When there are issues that are contested such as custody and visitation, a Guardian ad Litem is appointed to help protect the best interest of the child or children.
A GAL is also necessary for name changes of a minor and adoptions.
A GAL can also be appointed for adults who are unable to make decisions on their own behalf.
What is “GAL”?
GAL is a common acronym for Guardian ad Litem.
Who can be a GAL?
A Guardian ad Litem must meet the qualifications and training required by state law, which includes annual education and certification requirements.
How is the Guardian ad Litem selected?
Selection of a GAL is by the parties, attorneys, and/or Court. Attorneys can request a particular GAL based upon the specific needs of the case.
The Family Court either approves the selection or chooses the person, and then signs an Order of Appointment of Guardian ad Litem.
The court order will outline the GAL requirements and permissions, as well as the rate of pay and initial retainer.
You may be required to sign HIPAA releases or other documents for the GAL to gather information. You will be required to pay the retainer and then make additional payments after the initial retainer is used as outlined by your court order.
What does a Guardian ad Litem do?
The responsibilities and duties of a GAL include, but are not limited to: (1) representing the best interest of the child and (2) conducting an independent, balanced, and impartial investigation to report the facts relevant to the situation of the child and the family.
The GAL is subject to all the rules of the court and should receive all pleadings, notices, discovery, orders, correspondence relating to the child, and notices of appeal.
Does a Guardian ad Litem decide my case?
No. The Guardian ad Litem does not make any decisions related to your case. The GAL does not make recommendations for custody or visitation. The GAL does not have any input for issues of child support, equitable division, or alimony.
Does a GAL work in other types of cases?
A Guardian ad Litem can also be appointed for vulnerable adults in Family Court and Probate Court. A Guardian ad Litem can also be appointed in civil court to protect individuals known and unknown.
What do I do when the Guardian ad Litem is appointed?
If our firm is appointed as GAL in your case, please contact the office. You need to schedule your appointment, provide your contact information, and make payment arrangements per the Court Order.
When does the Guardian ad Litem start working?
An Order of Appointment by the Court is necessary for Guardian services.
Please note that our office does not receive the court order and paperwork relating to the appointment immediately after court. A short period of time may pass prior to the office receiving your information.

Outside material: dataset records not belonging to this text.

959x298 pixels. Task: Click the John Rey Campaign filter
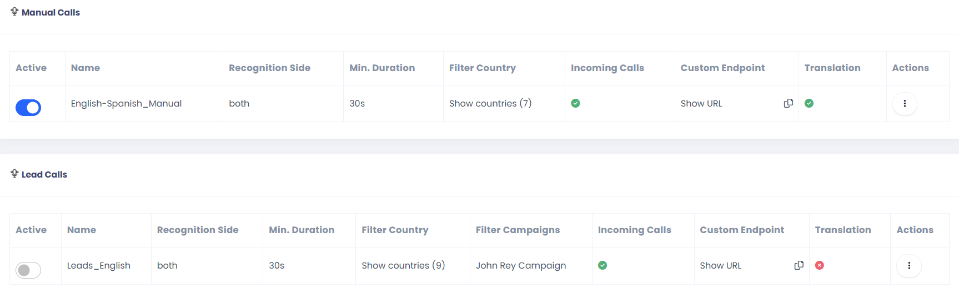pos(521,265)
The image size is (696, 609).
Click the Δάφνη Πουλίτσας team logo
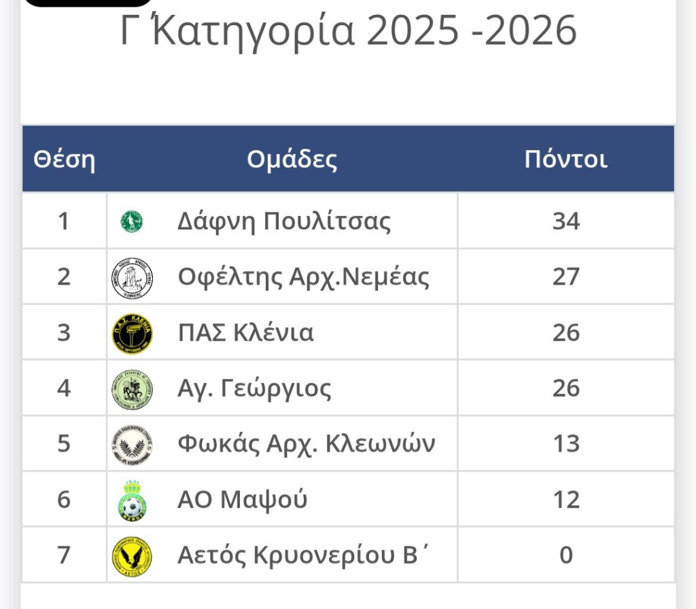(x=132, y=221)
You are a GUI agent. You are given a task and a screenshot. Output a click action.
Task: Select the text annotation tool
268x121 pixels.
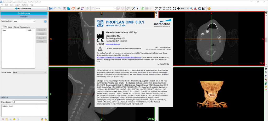tap(138, 8)
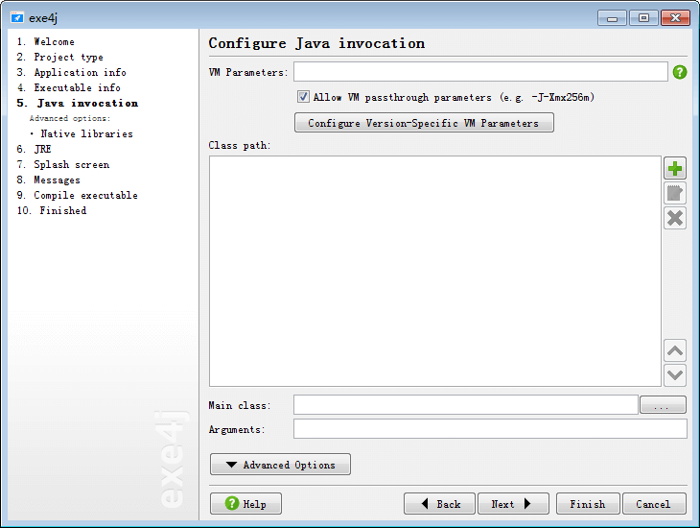The width and height of the screenshot is (700, 528).
Task: Go Back to previous step
Action: coord(439,504)
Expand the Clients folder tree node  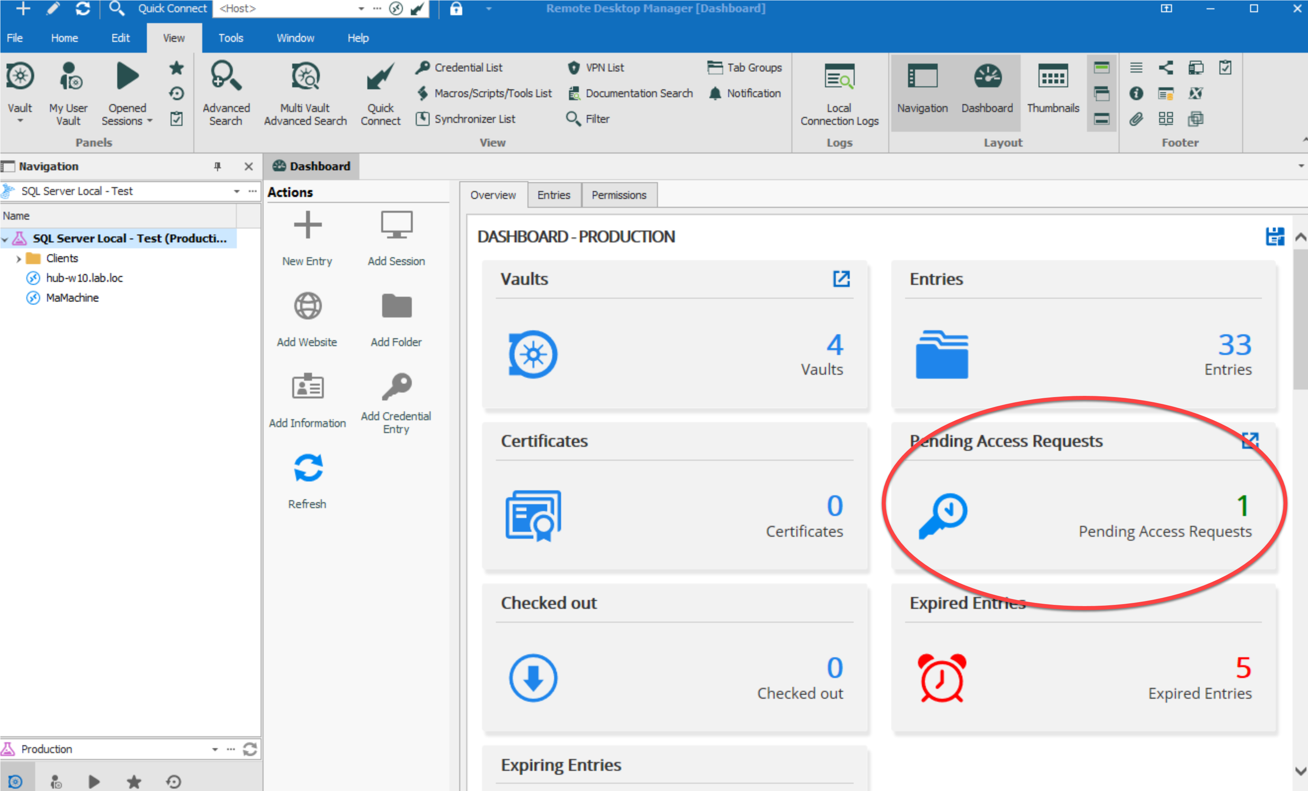(19, 259)
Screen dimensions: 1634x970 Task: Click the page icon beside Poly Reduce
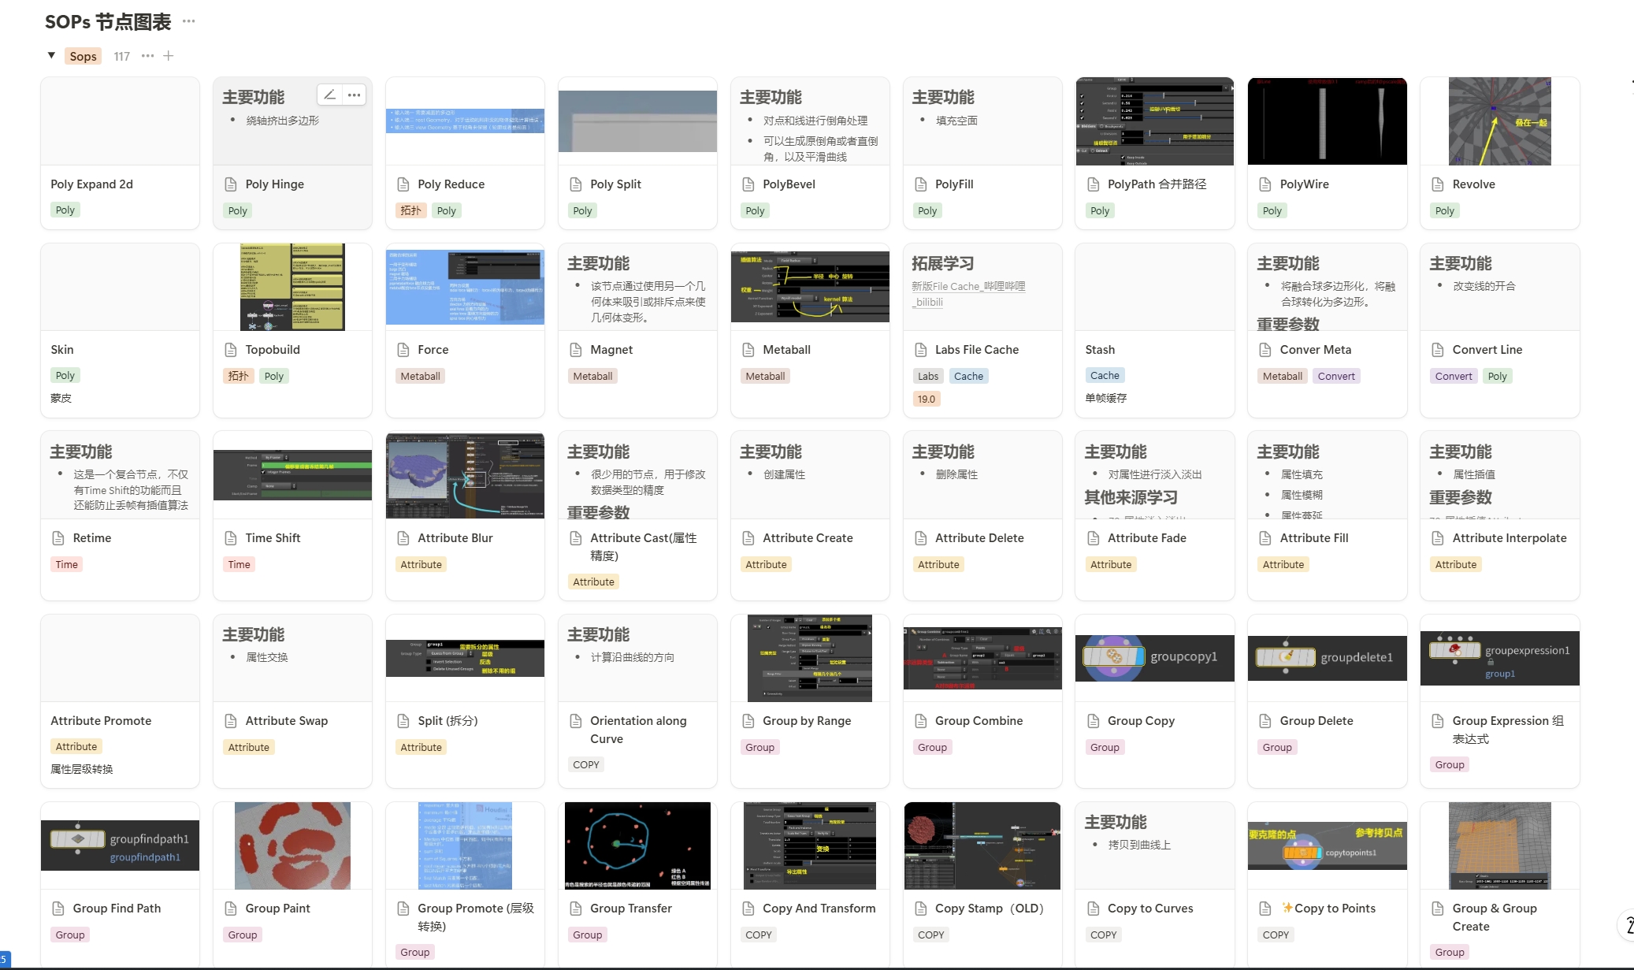403,184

Our work begins when we receive the Order of Appointment from the attorneys and your contact information. Questionnaires and a contact list are emailed or mailed to you. You may email the forms before your scheduled appointment or bring the forms to your initial appointment.

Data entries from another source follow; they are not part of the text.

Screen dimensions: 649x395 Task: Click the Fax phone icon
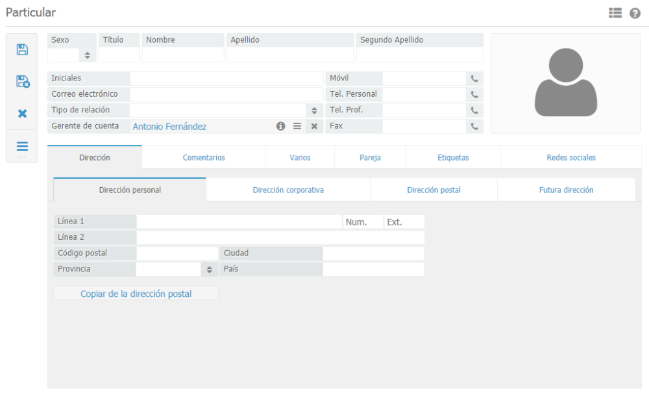474,127
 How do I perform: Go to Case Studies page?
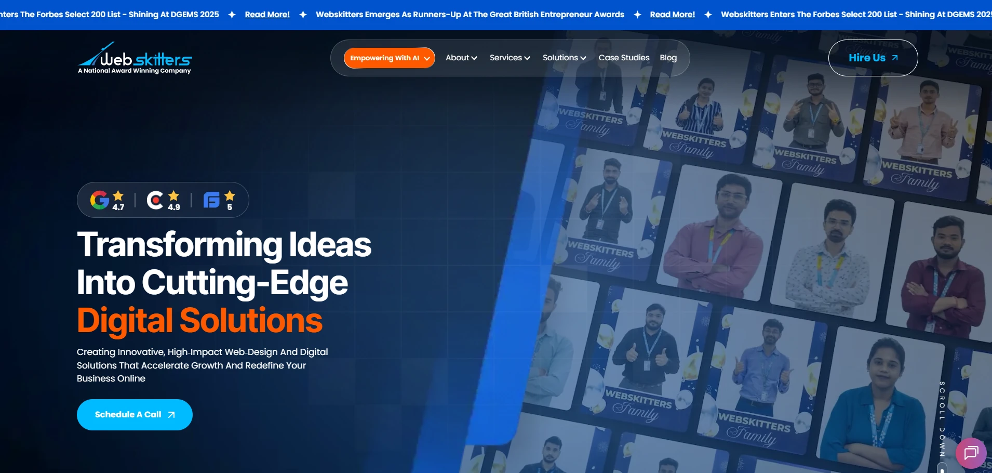click(x=624, y=58)
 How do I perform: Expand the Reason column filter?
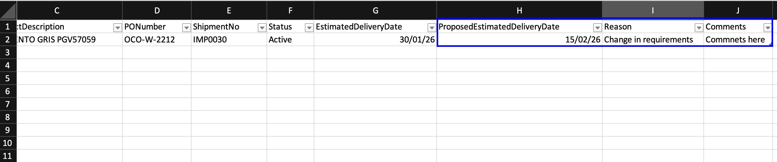pyautogui.click(x=699, y=28)
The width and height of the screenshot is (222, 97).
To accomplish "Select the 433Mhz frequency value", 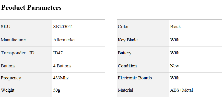I will tap(61, 78).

If you want your paperwork emailed to you, email: [email protected] with a request for the GAL package.
Who comes to the initial appointment?
Only parties can attend the initial appointment. No other individuals may take part in the initial meeting.

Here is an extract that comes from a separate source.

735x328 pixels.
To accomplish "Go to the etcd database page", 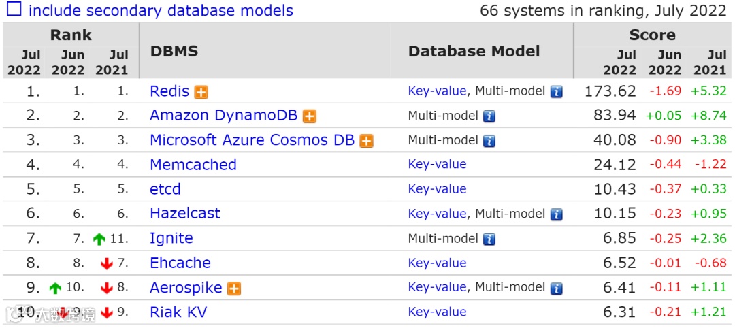I will [x=165, y=189].
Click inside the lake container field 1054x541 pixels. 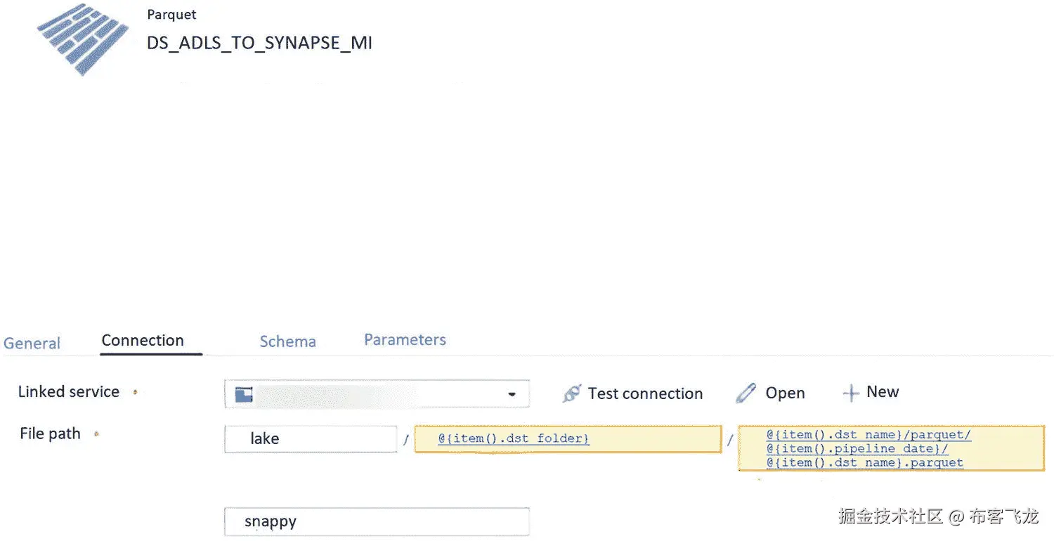(310, 438)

Children cannot attend the initial appointment, even if they are not involved in the case.
If two or more parties come to the same appointment, the Guardian may only meet with one person at a time. The initial appointment is scheduled for one hour.
Please ensure that your paperwork, questionnaires, and contact list are complete.
How do I pay the fees?
You may pay the initial retainer via the LawPay link or at your initial appointment.
Accounting statements are sent via email. Additional payments may also be made via mail, in person, or by clicking the LawPay link.
The LawPay link is located in your emailed bill, on the bottom of this page, and at the bottom of the home page.
Can a Guardian ad Litem mediate your case?
A GAL cannot act as both Guardian and Mediator in the same case. However, a GAL may participate in a mediation or a settlement conference.
Attendance by the GAL in contested custody and visitation cases can be beneficial.